Autowerte im Plus, Banken im Minus
Gewinnmitnahmen belasten Dax

Der Deutsche Aktienindex hat am Dienstag das Drei-Jahres-Hoch vom Vortag nicht halten können. Auf dem Index lasteten vor allem die Kursverluste der Schwergewichte Eon und RWE.

HB FRANKFURT. Der Dax schloss 0,44 % tiefer bei 4460,63 Punkten. Von den 30 Dax-Werten gaben 19 nach, 10 Titel stiegen. Einen Rekord erzielte hingegen der MDax: Er stieg zwischenzeitlich auf ein Allzeit-Hoch von 5998 Punkten und verfehlte die psychologisch wichtige 6000er-Marke nur knapp. Der Technologie-Index TecDax sank um 0,25 % auf 531,46 Zähler.

„Nach den jüngsten Kursgewinnen ist erst einmal eine leichte Konsolidierung angesagt“, sagte ein Händler. Am Montag war der Leitindex getrieben von Fusionsspekulationen im Bankensektor mit 4482 Zählern auf den höchsten Stand seit Sommer 2002 geklettert. Seit Mitte Mai hat der Dax rund 200 Punkte gewonnen. „Wenn die Spekulationen um die Banken etwas abflauen, ist die Frage, was den Markt weiter nach oben treiben wird“, sagte Christian Schmidt, Marktanalyst bei Helaba Trust.

Am Nachmittag veröffentlichte US-Konjunkturdaten zeigten ein gemischtes Bild. Während der Chicagoer Einkaufsmanager-Index im Mai unerwartet stark zurückgegangen ist, nahm das US-Verbrauchervertrauen überraschend deutlich zu. „Die US-Konjunkturdaten haben sich weitgehend neutralisiert und sich daher nur bedingt auf den deutschen Aktienmarkt ausgewirkt“, sagte Jörg Treptow von MM Warburg.

Technische Analysten sehen den Dax bei den ehemaligen Höchstständen um 4430 Punkte gut unterstützt, ein Anlauf auf die 4510 Punkte sei möglich.

Zu den größten Verlierern im Dax zählten mit einem Abschlag von rund 1,6 beziehungsweise 1,4 % die Titel der Energieversorger RWE und Eon. „Was wir sehen, sind klassische Gewinnmitnahmen“, sagte ein Händler. Gestützt auf die Hoffnung auf einen Regierungswechsel in Berlin und einen damit einhergehenden Kurswechsel in der Energiepolitik hatten die Aktien der Versorger in den vergangenen Tagen deutlich zugelegt.
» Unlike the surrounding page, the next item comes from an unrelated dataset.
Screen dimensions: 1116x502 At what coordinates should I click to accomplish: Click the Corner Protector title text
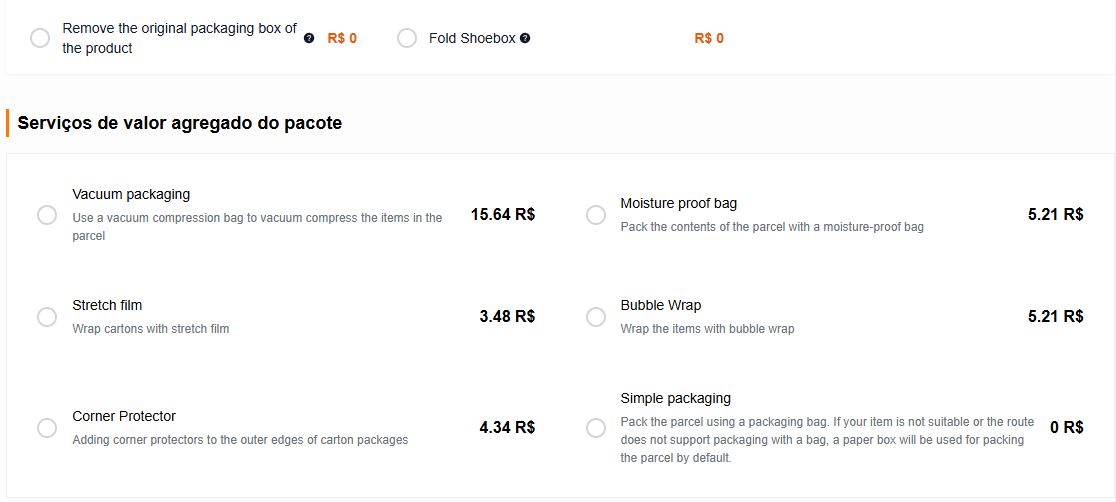(124, 416)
Die Anteilsscheine der von UniCredito umworbenen HVB rutschten um zwei Prozent auf 20,03 € ab und büßten damit einen Teil ihrer jüngsten Kursgewinne wieder ein. „Der Zeitraum, den Unicredito für ein Ergebnis zur HVB genannt hat, erscheint einigen wohl als lang. In der Euphorie der jüngsten Zeit wurde vielleicht übersehen, dass so etwas dauern kann“, sagte ein Händler. Unicredito-Vizepräsident Fabrizio Palenzona dämpfte die Erwartung einer sehr schnellen Einigung in den Übernahmeverhandlungen. „Wir werden vor dem Herbst etwas wissen, bis September oder Oktober“, sagte Palenzona. Auch die Aktien der Commerzbank, die am Vortag ebenfalls von Fusionsspekulationen profitiert hatten, gaben 0,5 % auf 17,71 € nach.